In preparation for later waves of COVID-19 and future pandemics, Gelfand said societies can learn from what tight countries have done that helped them be so successful. In Taiwan, for example, increased self-regulation and voluntary participation in physical distancing, wearing masks and avoiding crowds enabled the country to keep both the infection and mortality rates low without shutting down the economy entirely.
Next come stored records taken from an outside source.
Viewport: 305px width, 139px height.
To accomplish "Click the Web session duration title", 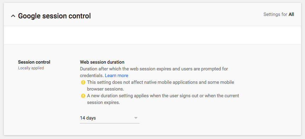I will [102, 62].
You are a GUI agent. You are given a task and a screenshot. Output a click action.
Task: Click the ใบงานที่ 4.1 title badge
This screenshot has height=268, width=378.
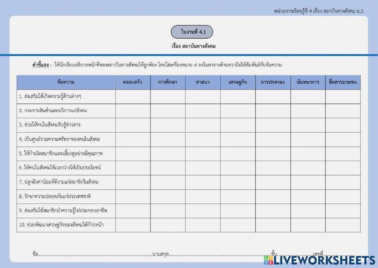(193, 32)
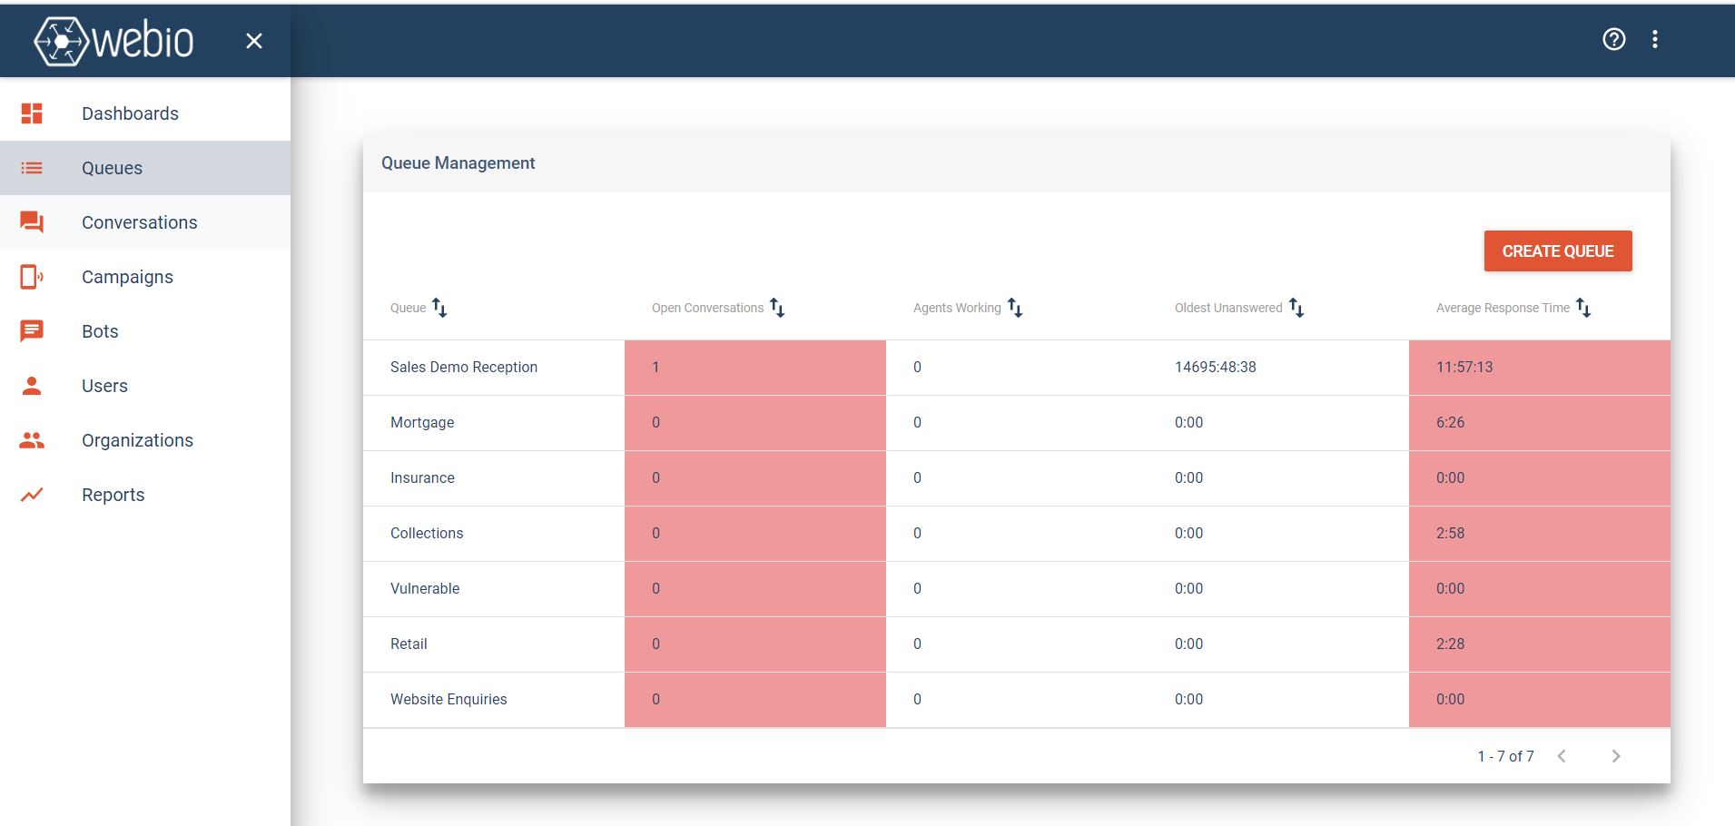Open Users using the person icon
1735x826 pixels.
32,385
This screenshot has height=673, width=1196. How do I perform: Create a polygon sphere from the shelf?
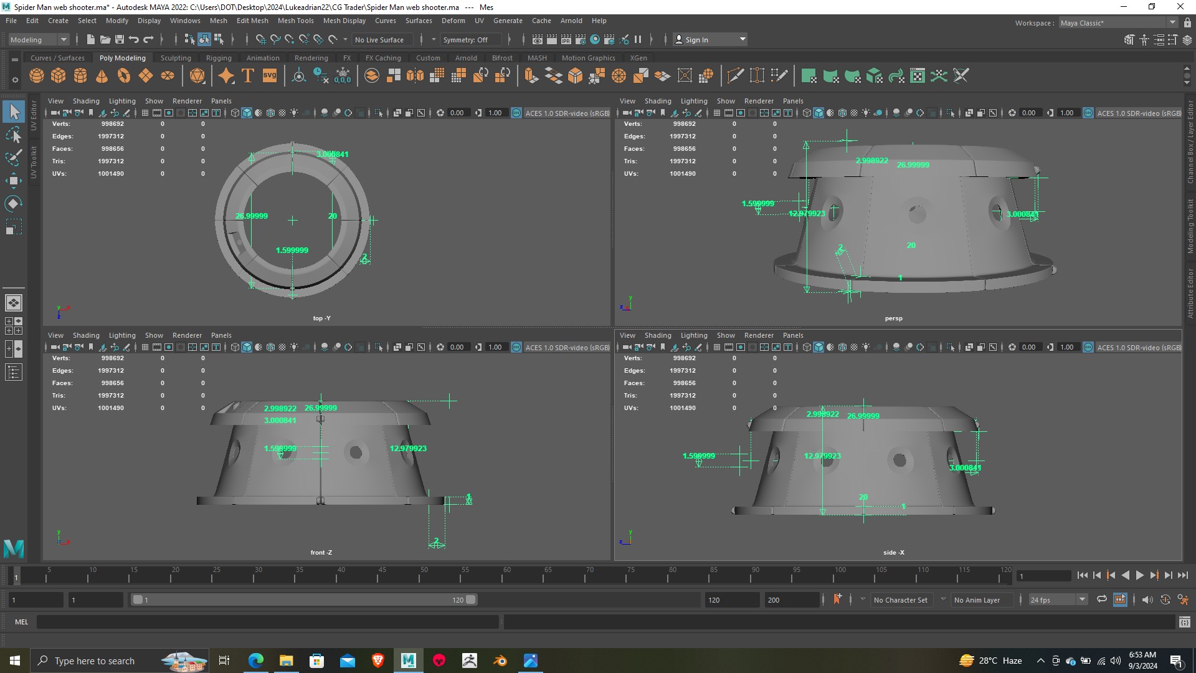37,76
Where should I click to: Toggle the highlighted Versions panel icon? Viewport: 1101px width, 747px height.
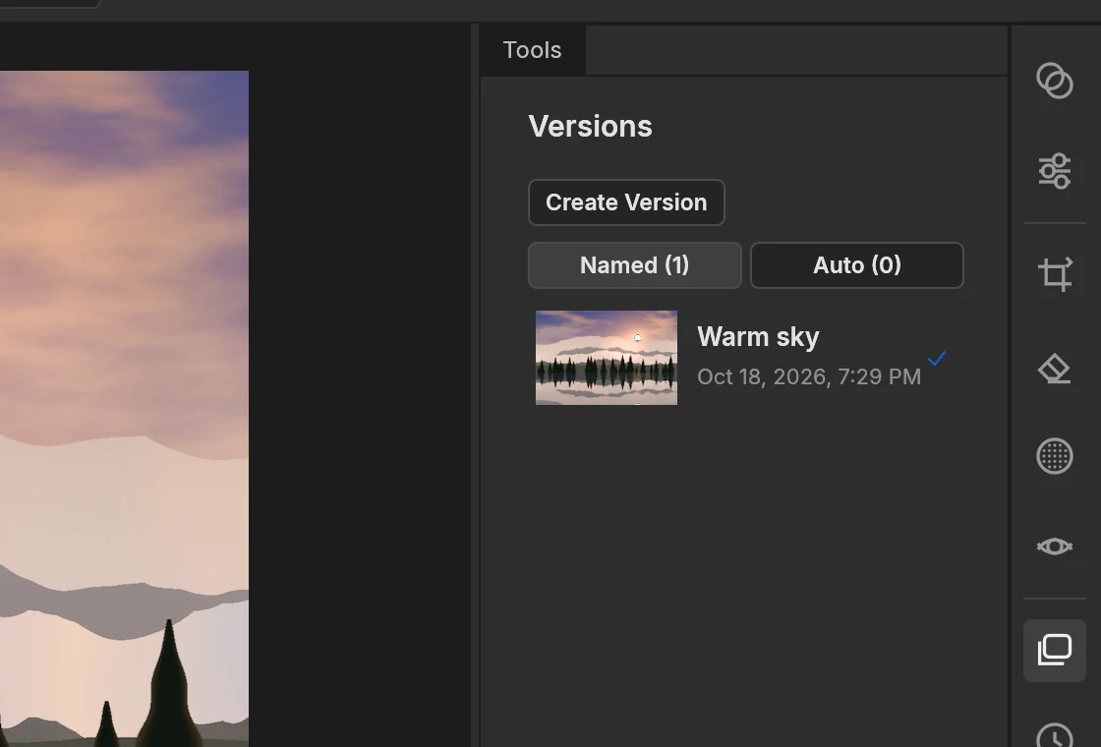pyautogui.click(x=1055, y=650)
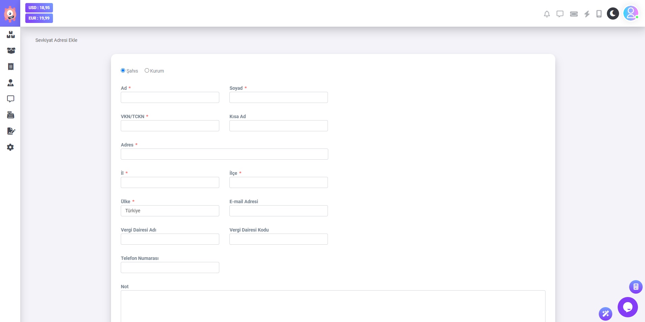Click the EUR exchange rate badge
This screenshot has width=645, height=322.
(x=39, y=18)
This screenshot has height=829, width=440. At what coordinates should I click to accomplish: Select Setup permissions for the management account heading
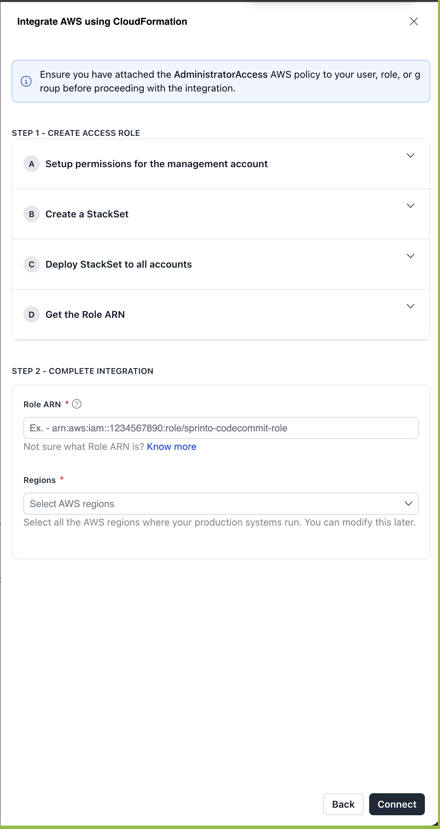pyautogui.click(x=156, y=164)
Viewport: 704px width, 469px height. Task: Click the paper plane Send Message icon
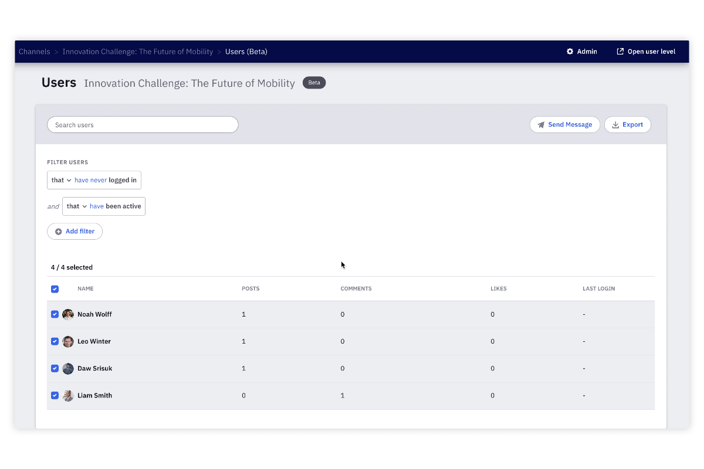pos(541,125)
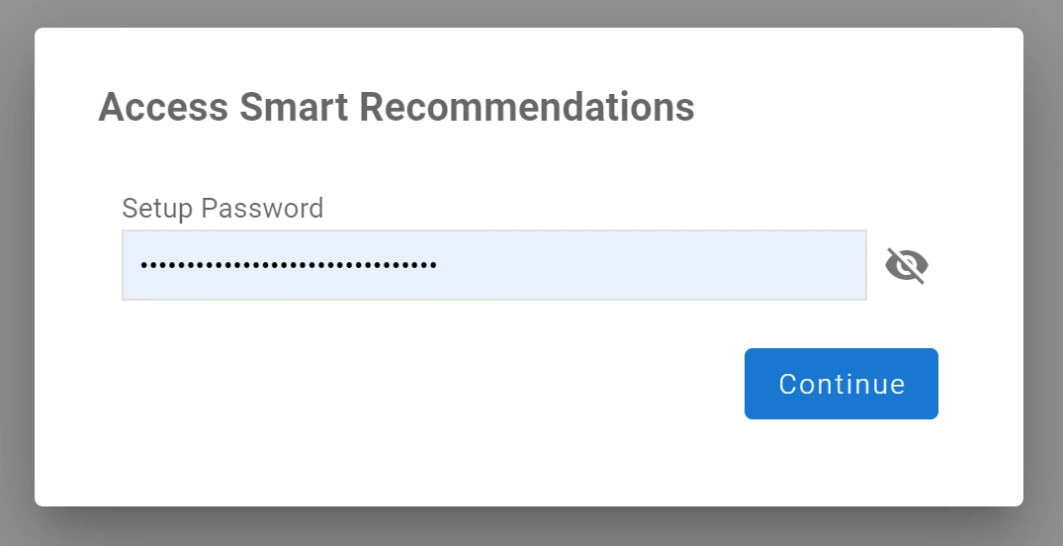Unmask the Setup Password field
This screenshot has width=1063, height=546.
point(907,265)
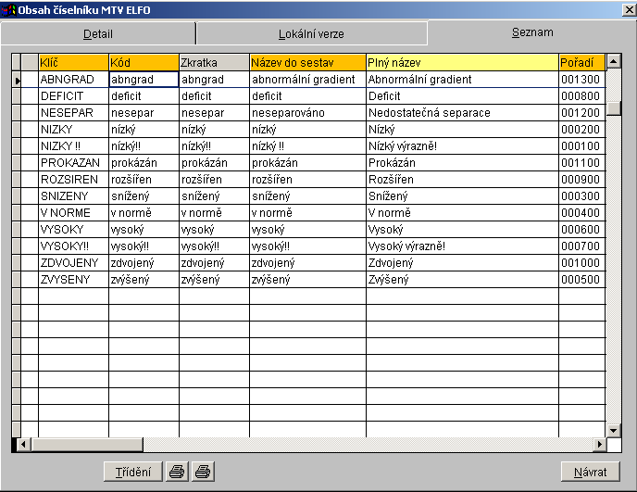Screen dimensions: 637x492
Task: Click the Návrat button
Action: click(x=590, y=472)
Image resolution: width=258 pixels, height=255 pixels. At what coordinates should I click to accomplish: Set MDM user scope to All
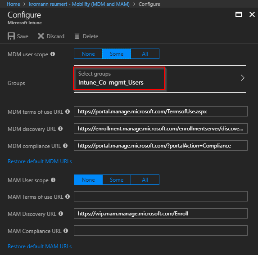[x=145, y=54]
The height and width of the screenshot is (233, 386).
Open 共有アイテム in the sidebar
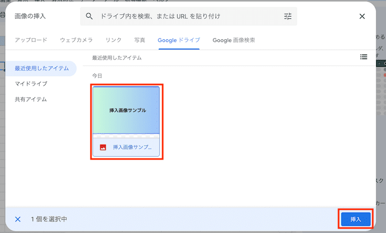pos(31,99)
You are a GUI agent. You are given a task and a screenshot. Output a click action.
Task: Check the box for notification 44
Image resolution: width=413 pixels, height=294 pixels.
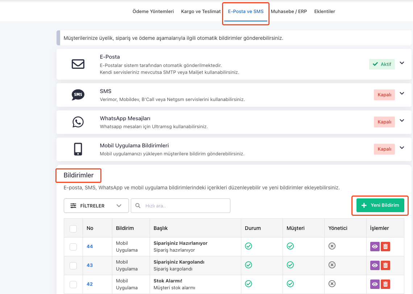tap(73, 247)
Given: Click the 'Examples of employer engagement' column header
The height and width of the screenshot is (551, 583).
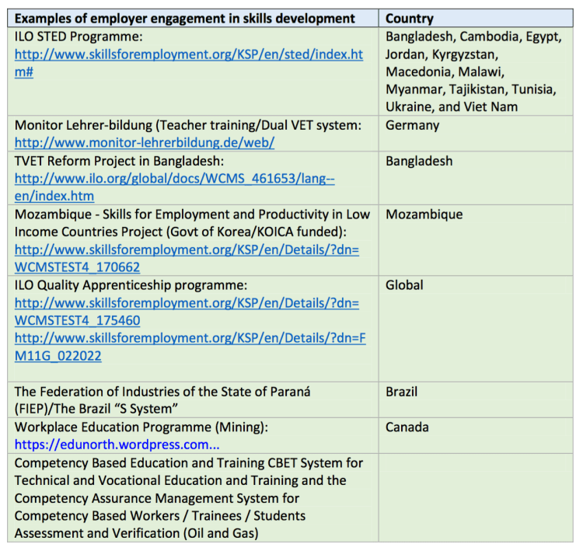Looking at the screenshot, I should [x=185, y=18].
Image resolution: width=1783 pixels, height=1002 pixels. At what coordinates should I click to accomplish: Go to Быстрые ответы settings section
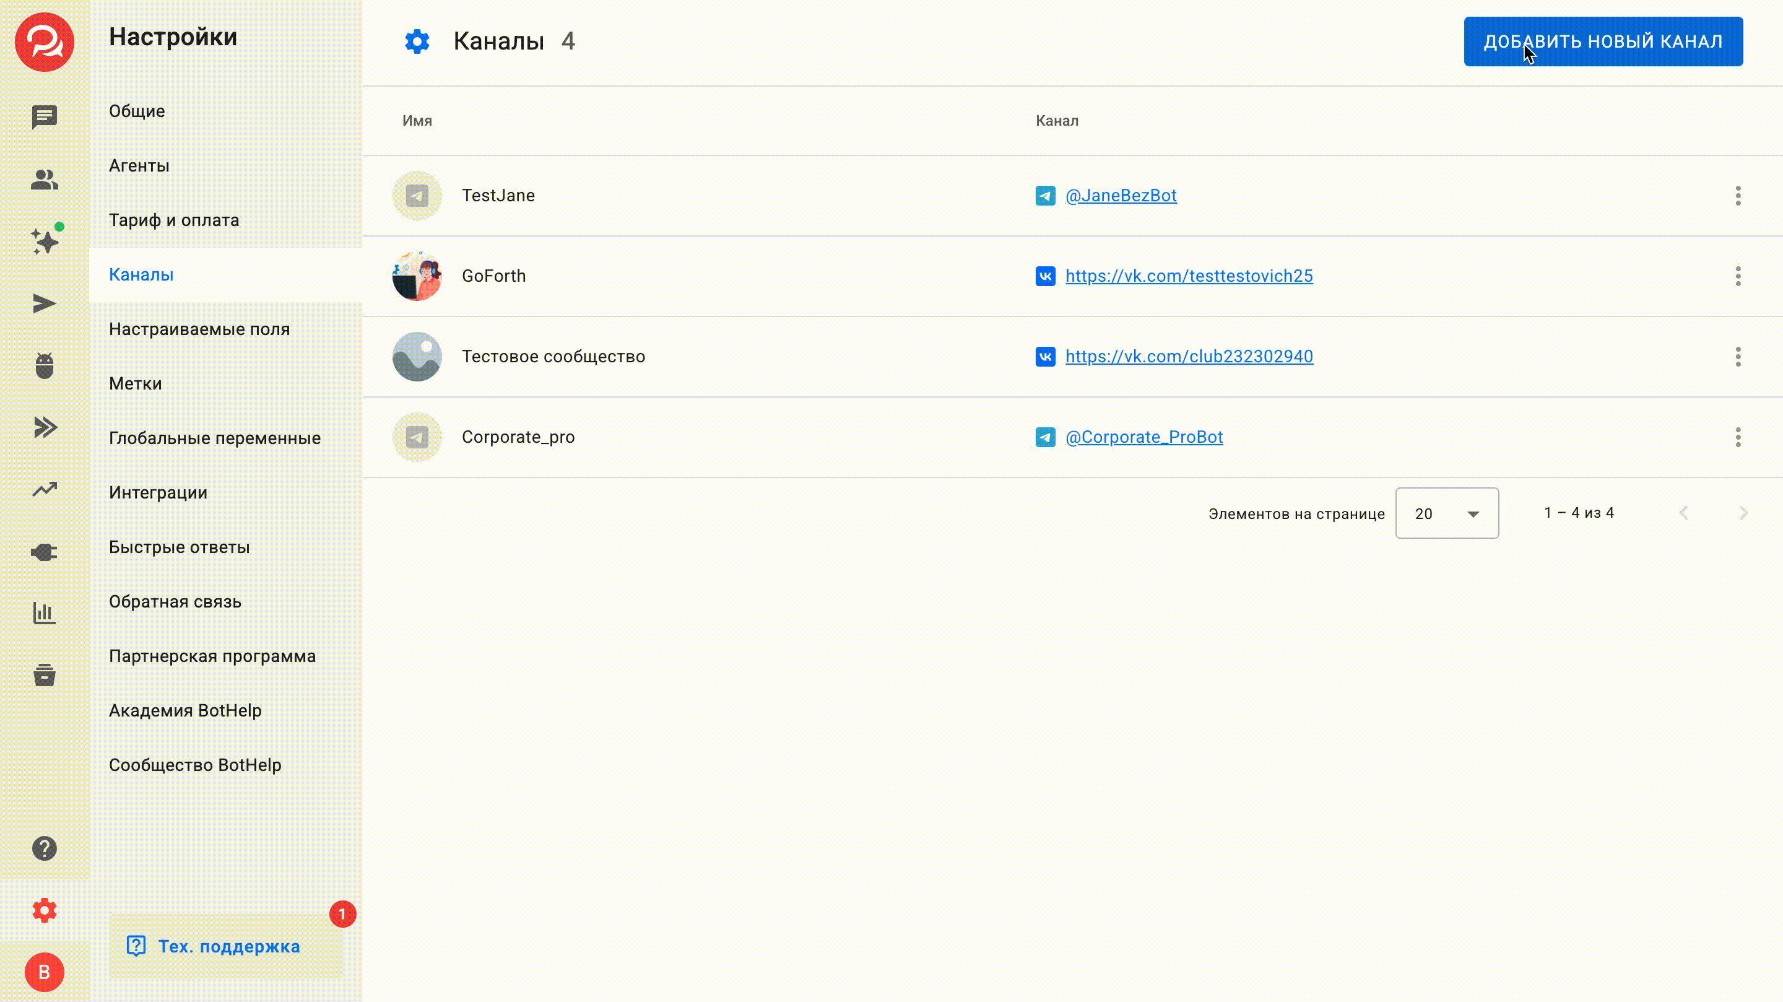(179, 547)
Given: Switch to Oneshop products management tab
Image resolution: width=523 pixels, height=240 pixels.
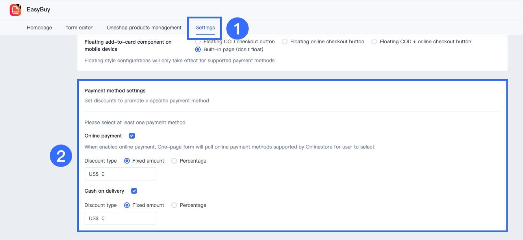Looking at the screenshot, I should click(x=144, y=28).
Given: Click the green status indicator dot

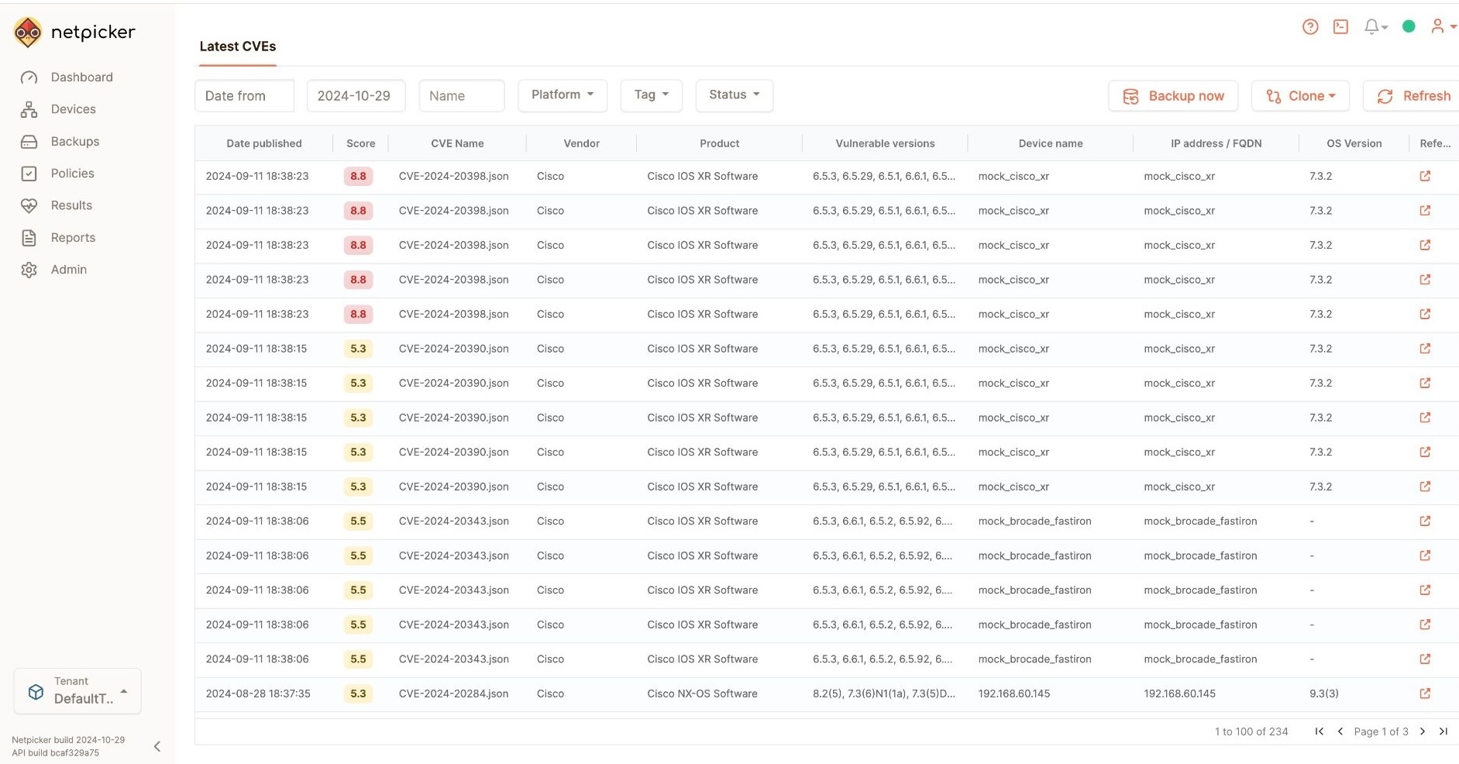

By contrast, countries such as the U.S. and Spain have struggled to contain the virus and citizens were more likely to violate rules put in place.
Gelfand and colleagues suggest interventions are needed to strengthen acceptance of behaviors such as physical distancing and wearing masks, particularly in loose cultures. They note that while social norms do not change instantaneously, decades of research in behavioral economics, political science and psychology show they can be changed.
“We believe interventions to tighten cultures during COVID-19 can be successful if they are tailored to fit differences in countries’ unique circumstances,” Gelfand said. “The faster we tighten, the faster we’ll reduce the threat, and the faster we’ll be able to restore freedom. Above all, we need more ‘cultural ambidexterity’—the ability to tighten and loosen based on how much danger we’re actually facing.”
The research team also included scholars from the University of North Carolina at Chapel Hill, the University of Florida, Al Mustakilla Research Group in Jordan, Vrije Universiteit Amsterdam in The Netherlands and the Chinese University of Hong Kong.